#### SUPPLIED MATERIAL

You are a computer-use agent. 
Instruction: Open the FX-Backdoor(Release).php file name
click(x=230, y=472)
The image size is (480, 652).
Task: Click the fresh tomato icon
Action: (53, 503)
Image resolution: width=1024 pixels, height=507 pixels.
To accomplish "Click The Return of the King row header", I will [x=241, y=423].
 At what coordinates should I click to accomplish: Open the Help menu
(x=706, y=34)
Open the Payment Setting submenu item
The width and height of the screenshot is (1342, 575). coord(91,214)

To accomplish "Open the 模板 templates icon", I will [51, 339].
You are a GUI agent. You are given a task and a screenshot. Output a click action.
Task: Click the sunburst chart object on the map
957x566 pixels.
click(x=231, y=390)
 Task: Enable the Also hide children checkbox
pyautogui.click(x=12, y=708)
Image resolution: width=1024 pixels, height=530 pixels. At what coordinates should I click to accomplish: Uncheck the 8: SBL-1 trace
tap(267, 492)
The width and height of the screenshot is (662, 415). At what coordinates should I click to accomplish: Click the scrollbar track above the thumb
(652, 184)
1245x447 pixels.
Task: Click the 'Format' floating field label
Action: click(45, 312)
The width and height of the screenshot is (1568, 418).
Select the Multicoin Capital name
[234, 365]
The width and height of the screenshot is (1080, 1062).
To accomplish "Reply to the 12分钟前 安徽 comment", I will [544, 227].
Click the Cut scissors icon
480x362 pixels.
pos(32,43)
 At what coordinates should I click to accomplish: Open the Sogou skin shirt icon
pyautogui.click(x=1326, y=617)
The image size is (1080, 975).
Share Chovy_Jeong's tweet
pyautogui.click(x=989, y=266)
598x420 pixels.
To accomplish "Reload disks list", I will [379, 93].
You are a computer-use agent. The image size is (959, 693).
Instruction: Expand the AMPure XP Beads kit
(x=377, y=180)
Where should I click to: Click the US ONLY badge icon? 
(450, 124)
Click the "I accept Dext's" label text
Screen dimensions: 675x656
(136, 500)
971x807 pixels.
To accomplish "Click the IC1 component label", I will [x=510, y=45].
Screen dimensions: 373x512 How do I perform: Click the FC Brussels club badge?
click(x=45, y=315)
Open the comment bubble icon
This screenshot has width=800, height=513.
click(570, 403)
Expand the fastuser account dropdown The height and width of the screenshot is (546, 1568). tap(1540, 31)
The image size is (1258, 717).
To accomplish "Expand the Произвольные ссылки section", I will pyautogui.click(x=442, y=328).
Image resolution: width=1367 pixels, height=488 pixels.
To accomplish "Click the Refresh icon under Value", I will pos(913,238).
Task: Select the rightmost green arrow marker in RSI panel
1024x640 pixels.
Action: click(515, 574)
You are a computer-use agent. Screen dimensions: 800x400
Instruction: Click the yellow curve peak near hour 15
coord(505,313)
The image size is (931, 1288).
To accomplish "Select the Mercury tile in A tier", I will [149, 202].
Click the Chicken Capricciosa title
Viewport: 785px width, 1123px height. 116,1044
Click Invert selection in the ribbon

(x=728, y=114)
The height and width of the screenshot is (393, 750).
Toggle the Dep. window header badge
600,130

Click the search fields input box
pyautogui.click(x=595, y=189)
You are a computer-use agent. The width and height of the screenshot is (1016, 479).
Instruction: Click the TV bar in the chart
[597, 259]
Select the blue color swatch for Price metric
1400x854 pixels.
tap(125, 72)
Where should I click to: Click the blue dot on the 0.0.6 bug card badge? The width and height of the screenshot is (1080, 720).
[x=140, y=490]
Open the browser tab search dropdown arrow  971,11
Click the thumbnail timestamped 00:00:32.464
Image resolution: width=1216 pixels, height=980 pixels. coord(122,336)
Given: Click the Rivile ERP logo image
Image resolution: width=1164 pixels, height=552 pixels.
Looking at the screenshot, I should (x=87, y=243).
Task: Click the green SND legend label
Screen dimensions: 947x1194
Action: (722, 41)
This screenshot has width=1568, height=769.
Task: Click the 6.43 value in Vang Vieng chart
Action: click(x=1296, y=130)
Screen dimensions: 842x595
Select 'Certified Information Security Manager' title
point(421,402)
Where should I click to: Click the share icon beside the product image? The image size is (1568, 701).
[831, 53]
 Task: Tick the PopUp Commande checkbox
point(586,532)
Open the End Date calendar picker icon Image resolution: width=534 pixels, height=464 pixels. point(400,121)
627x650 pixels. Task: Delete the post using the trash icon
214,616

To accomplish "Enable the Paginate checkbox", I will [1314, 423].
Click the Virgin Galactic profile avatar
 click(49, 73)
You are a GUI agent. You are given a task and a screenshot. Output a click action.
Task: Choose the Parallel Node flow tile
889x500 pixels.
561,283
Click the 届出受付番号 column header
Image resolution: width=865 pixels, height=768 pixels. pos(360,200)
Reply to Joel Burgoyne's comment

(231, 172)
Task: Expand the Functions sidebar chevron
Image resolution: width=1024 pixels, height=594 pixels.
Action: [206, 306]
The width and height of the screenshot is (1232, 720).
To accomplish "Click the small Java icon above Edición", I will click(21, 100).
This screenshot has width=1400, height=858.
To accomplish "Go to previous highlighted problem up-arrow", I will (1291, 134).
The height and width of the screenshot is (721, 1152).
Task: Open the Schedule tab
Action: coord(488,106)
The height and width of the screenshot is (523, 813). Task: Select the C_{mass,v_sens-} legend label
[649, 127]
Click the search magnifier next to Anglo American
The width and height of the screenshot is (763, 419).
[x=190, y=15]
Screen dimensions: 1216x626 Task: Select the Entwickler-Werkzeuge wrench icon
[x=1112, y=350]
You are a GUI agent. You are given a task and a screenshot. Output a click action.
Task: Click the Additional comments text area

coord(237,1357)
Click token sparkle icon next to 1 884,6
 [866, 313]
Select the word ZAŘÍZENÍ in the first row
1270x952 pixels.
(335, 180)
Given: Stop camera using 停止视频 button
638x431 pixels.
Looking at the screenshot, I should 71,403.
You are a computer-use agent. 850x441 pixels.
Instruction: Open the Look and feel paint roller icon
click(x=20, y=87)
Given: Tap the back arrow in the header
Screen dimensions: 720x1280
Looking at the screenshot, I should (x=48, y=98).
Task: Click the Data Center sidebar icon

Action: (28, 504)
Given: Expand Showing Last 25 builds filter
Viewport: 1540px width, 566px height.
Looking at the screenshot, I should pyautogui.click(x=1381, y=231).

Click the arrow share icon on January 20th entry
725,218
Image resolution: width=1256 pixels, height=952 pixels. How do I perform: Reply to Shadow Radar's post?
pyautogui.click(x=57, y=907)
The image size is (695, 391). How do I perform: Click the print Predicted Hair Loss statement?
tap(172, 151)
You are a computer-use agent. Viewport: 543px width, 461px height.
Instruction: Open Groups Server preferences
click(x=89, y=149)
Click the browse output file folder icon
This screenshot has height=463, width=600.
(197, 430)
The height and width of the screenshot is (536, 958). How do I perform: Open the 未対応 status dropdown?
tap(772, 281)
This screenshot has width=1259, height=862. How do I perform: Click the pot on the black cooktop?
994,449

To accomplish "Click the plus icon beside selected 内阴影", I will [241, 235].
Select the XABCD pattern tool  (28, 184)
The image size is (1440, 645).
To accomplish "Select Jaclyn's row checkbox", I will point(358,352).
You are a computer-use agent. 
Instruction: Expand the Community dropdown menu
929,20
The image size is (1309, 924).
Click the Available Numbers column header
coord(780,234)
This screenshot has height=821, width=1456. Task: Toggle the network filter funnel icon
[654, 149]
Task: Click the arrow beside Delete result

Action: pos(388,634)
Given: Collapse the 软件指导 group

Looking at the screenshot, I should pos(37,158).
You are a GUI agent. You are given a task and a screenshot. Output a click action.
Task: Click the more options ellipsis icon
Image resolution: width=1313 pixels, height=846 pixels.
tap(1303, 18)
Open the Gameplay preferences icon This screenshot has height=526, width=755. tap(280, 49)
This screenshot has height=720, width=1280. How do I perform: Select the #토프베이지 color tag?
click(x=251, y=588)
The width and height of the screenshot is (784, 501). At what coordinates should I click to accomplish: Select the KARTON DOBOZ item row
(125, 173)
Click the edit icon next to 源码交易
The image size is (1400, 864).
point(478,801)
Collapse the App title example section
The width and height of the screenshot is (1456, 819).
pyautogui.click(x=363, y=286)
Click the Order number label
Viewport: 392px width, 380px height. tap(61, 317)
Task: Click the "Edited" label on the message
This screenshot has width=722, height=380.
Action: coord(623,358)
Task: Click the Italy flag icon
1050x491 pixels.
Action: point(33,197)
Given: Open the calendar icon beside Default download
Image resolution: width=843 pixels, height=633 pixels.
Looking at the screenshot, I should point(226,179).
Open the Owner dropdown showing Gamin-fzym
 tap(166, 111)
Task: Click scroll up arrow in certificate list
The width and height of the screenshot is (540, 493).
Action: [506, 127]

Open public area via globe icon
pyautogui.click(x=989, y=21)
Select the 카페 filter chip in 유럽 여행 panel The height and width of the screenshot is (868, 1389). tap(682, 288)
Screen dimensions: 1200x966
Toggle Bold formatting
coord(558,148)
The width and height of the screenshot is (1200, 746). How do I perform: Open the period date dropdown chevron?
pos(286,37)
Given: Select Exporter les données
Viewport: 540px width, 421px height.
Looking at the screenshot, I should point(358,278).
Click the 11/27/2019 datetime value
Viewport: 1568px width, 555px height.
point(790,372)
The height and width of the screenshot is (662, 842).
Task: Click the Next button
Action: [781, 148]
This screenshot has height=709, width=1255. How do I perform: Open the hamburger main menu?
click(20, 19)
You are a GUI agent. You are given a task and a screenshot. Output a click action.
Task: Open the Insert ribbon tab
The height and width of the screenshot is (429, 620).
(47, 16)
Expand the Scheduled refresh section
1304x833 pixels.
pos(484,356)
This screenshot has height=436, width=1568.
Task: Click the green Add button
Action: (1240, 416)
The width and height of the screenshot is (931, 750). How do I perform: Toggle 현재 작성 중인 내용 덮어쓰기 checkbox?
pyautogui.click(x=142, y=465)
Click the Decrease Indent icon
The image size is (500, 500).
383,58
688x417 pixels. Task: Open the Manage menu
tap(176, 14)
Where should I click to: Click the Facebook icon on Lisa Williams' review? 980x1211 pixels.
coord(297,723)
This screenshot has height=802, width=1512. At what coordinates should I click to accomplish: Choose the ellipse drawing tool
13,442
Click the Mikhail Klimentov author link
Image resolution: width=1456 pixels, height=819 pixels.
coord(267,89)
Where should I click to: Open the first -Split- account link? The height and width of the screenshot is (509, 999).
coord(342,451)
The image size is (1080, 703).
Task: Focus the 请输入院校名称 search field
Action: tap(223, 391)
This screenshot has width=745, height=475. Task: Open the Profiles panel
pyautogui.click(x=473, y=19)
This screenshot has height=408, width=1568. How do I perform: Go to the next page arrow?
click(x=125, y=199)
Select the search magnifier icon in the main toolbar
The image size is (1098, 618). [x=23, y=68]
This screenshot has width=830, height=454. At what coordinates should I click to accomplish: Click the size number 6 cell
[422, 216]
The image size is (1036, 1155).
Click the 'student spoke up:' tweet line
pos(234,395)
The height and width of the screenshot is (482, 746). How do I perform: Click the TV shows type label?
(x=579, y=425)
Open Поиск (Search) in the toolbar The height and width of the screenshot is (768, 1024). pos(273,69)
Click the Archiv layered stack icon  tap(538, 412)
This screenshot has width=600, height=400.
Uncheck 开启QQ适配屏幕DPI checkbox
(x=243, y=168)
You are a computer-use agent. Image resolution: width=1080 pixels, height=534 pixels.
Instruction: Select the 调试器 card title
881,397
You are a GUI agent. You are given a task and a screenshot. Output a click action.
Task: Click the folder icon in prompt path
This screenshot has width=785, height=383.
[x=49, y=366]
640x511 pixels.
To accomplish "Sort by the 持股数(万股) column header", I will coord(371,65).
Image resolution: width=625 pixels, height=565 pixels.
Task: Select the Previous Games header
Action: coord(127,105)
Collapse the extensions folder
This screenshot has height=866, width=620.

########

**TRY IT:**
Word for word, restate the lines of the listing above starting at the line with "Open the End" and ending at the line with "You are a computer-use agent. 850x441 pixels.", and nothing outside them.

**SOLUTION FOR THIS EXERCISE:**
Open the End Date calendar picker icon Image resolution: width=534 pixels, height=464 pixels. point(400,121)
627x650 pixels. Task: Delete the post using the trash icon
214,616

To accomplish "Enable the Paginate checkbox", I will [1314, 423].
Click the Virgin Galactic profile avatar
 click(49, 73)
You are a GUI agent. You are given a task and a screenshot. Output a click action.
Task: Choose the Parallel Node flow tile
889x500 pixels.
561,283
Click the 届出受付番号 column header
Image resolution: width=865 pixels, height=768 pixels. pos(360,200)
Reply to Joel Burgoyne's comment

(231, 172)
Task: Expand the Functions sidebar chevron
Image resolution: width=1024 pixels, height=594 pixels.
Action: [206, 306]
The width and height of the screenshot is (1232, 720).
To accomplish "Click the small Java icon above Edición", I will click(21, 100).
This screenshot has width=1400, height=858.
To accomplish "Go to previous highlighted problem up-arrow", I will (1291, 134).
The height and width of the screenshot is (721, 1152).
Task: Open the Schedule tab
Action: coord(488,106)
The height and width of the screenshot is (523, 813). Task: Select the C_{mass,v_sens-} legend label
[649, 127]
Click the search magnifier next to Anglo American
The width and height of the screenshot is (763, 419).
[x=190, y=15]
Screen dimensions: 1216x626 Task: Select the Entwickler-Werkzeuge wrench icon
[x=1112, y=350]
You are a GUI agent. You are given a task and a screenshot. Output a click action.
Task: Click the Additional comments text area

coord(237,1357)
Click token sparkle icon next to 1 884,6
 [866, 313]
Select the word ZAŘÍZENÍ in the first row
1270x952 pixels.
(335, 180)
Given: Stop camera using 停止视频 button
638x431 pixels.
Looking at the screenshot, I should 71,403.
You are a computer-use agent. 850x441 pixels.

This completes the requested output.